Dans le même article, l’auteur souligne à quel point l’économie est restée locale même si la politique est devenue globale. « Comme l’observe Paul Krugman : “Les États-Unis ont encore une économie qui, à près de 90%, produit des biens et services à usage interne’. En ce qui concerne les trois plus grosses économies mondiales (Les États-Unis, le Japon et l’Union Européenne prise dans son ensemble), les exportations représentent au maximum 12% du PIB, parfois moins. Le monde est donc moins interdépendant qu’on ne le suppose généralement. (…) Les fameuses multinationales “apatrides” se révèlent fermement enracinées dans leur sol national respectif. Une étude menée sur les cent plus grosses entreprises du monde est ainsi parvenue à la conclusion qu’aucune d’entre elles ne méritait vraiment le qualificatif de “globale” ou d’“apatride”. (Kenneth N. Waltz – The National Interest – Courrier International n°523, novembre 2000).
Bien sûr certaines multinationales ont des comportements répréhensibles, voire scandaleux d’un point de vue éthique, que ce soit au niveau de leur gestion des hommes, de leurs activités polluantes sans contreparties pour les populations qui en sont victimes, de leur corruption des pouvoirs ou du poids qu’elles peuvent avoir sur des équilibres financiers ayant un impact sur les conditions de vies d’un grand nombre de gens.
Il convient de se poser les bonnes questions sur les remèdes à apporter aux pouvoirs de nuisance parfois considérables de certaines formes de spéculation, d’intéressements financiers, de l’obsession de la conquête de nouvelles parts de marché ou de nouveaux points de rentabilité, ainsi qu’aux distorsions que provoque le lobbying de ces puissances financières et politiques dans la conduite d’une politique favorable à l’intérêt du plus grand nombre.
Au niveau transnational, il est évident que la mise en place ou le renforcement d’institutions régulatrices à même de prendre en compte un intérêt général planétaire s’impose.
En février 2004, le Bureau International du travail a rendu public un volumineux rapport sur la dimension sociale de la mondialisation, résultat de deux ans d’études et signé par une commission mondiale de vingt-six commissaires regroupant politiques, activistes, hommes d’affaires, économistes, syndicalistes, souhaitant sortir du dialogue de sourds entre « pro » et « anti ».

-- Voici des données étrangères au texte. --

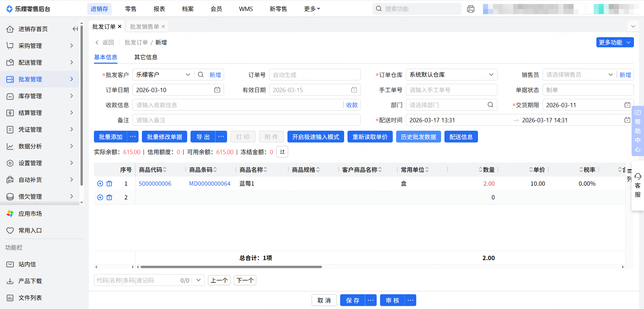Click the printer icon in top bar
Screen dimensions: 644x309
471,9
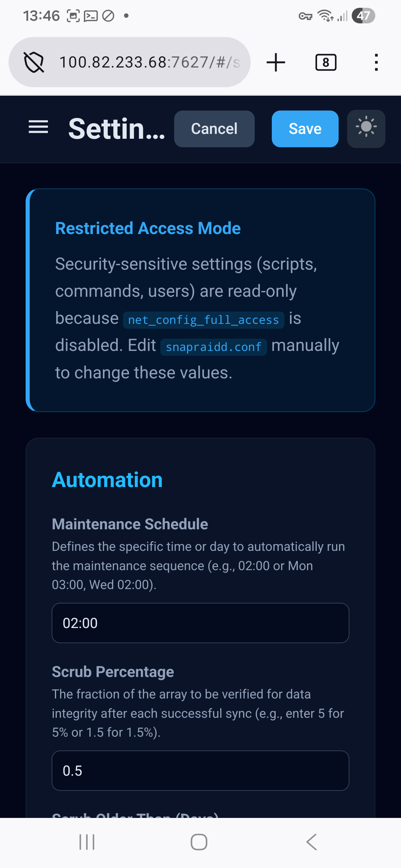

Dans Le Monde du 25 février 2004, on pouvait lire : « Le rapport intitulé Une mondialisation juste ne remet pas en cause la mondialisation, pas plus qu’il ne lui fait porter le chapeau des malheurs du monde. (…) Les commissaires reconnaissent que la mondialisation a favorisé l’ouverture des économies et des sociétés. Qu’elle a encouragé la libéralisation des biens, des idées et des connaissances. En Asie de l’Est, la croissance a permis à plus de 200 millions de personnes de sortir de la pauvreté en une seule décennie. La mondialisation a, par ailleurs, permis l’émergence d’une véritable conscience planétaire, sensible à l’injustice, la pauvreté, la discrimination, le travail des enfants et la dégradation de l’environnement. »
À côté de cela le rapport souligne « les nombreux dégâts de processus mal gérés : abaissement des normes sociales, précarité grandissante, accroissement du chômage officiel, privatisations désastreuses des services publics. » (…) Le rapport, nourri de nombreux dialogues dans les cinq continents, l’affirme pourtant : les problèmes identifiés ne sont pas dus à la mondialisation elle-même mais aux carences de sa gouvernance. « Il existe un grave déficit démocratique au cœur du système », dit le rapport. « Les marchés mondiaux se sont développés sans que se développent parallèlement les institutions économiques et sociales nécessaires pour qu’ils fonctionnent sans à-coups et équitablement. »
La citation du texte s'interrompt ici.